Working from a writing prompt is an interesting business. You never know what path the words will take. Some things seem so straight-forward, but aren’t. Take today’s prompt, for instance: Tell me everything you know about coffee.
Simple, right? I thought so, too. As a rule, I don’t drink much coffee. Oh, I might have a glass of iced coffee on a really hot day or a hot cup of joe doctored with some Irish creme on a cold night, but other than that, I’m a tea Nazi.
I was going to write about how I never developed a taste for coffee and the many levels on which I appreciate tea. I was going to title the blog something like “Finding the Joy,” but the title stopped me dead and shoved my brain onto another track. The word ‘joy’ did it. That happens to me frequently now, because ‘joy’ is no longer only a word to me, but a name.
Joy was a classmate in the medical massage certification class I took a few years ago. She was a small woman. Delicately built. Mouse quiet. Unassuming. It took a lot of effort to get her to talk beyond a whispered ‘hi.’ But she was passionate about massage, very good at it, and astute in figuring out what her medically frail clients needed from her. She didn’t think so, of course. Joy didn’t have a very high opinion of herself in any respects, which was too bad because she was very talented in many ways.
As months passed, Joy and I became friends . . . or as close to friends as she would allow. We got together to exchange massage, to work on technique and talk about the field, to share our fears about the branch of massage we had both decided to pursue. I did what I could to boost her sagging ego, but when someone is convinced of their own inferiority, it’s difficult to change their mind.
As time when on, Joy shared more of her personal unhappiness. She was discontent in her role as wife and mother. She felt that her husband and sons took her for granted, did not appreciate her, and did not really hear her when she spoke. (I observed some of that directly and I have to say that was my impression as well.) She was seeing a therapist about her problems and taking medication to help with depression, neither seemed to do much good. She felt hopeless and uncertain of the future. She wanted to leave her old life behind, but lacked the bravery to just walk away.
Then she found it . . . but not in a way that any of us had imagined.

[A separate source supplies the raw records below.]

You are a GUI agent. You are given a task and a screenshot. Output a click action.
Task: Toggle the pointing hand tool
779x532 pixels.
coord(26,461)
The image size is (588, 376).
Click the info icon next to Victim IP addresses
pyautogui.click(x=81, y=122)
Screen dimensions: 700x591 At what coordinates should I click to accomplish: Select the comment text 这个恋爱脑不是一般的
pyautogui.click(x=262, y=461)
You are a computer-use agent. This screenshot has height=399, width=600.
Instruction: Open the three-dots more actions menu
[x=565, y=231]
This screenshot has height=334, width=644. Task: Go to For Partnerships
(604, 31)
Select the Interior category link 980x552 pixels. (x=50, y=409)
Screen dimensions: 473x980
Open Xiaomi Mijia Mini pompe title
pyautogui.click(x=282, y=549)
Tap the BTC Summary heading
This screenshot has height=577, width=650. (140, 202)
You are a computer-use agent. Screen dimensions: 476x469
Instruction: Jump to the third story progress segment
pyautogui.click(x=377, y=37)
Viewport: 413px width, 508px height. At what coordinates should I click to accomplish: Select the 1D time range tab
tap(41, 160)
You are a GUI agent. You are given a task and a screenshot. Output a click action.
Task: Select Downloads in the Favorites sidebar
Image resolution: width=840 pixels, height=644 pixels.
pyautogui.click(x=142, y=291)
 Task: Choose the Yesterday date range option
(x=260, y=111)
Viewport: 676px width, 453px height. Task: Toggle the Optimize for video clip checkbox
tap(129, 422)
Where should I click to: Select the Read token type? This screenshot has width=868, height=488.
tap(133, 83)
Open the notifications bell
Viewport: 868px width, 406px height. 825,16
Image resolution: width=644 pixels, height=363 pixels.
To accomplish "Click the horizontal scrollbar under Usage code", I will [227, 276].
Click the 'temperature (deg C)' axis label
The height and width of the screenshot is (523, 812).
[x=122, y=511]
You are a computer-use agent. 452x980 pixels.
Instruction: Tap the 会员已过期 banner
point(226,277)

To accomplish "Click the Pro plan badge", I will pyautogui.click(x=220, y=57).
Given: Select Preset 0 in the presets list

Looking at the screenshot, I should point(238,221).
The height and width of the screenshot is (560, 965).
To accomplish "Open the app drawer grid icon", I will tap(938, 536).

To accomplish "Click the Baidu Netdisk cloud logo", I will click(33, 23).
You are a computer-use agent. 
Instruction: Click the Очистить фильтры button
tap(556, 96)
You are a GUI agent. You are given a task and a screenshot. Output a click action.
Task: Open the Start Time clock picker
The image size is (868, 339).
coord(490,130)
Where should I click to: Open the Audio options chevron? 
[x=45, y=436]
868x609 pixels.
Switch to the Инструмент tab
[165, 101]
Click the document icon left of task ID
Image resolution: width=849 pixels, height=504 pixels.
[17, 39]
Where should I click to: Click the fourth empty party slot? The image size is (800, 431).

Joy died a few months after graduation from the program. The report that trickled down through the grapevine of classmates and teachers was that she had abandoned her broken-down car on a local road and was walking along the shoulder of the road when she was struck and killed by a bus. It didn’t take long for other rumors to surface: that a brand new bottle of pills — empty — was found in her purse. That her car was not broken down. That she had stepped in front of the bus on purpose.
What’s the truth? I’ve no idea. Accident and intent both seem plausible, but it doesn’t matter. Gone is gone. The questions left behind haunt only the living. But in those moments when the word of Joy’s name pops up unexpectedly and waves a hand, I have to smile. It feels like a greeting from the other side, Joy’s way of letting me know that she’s okay.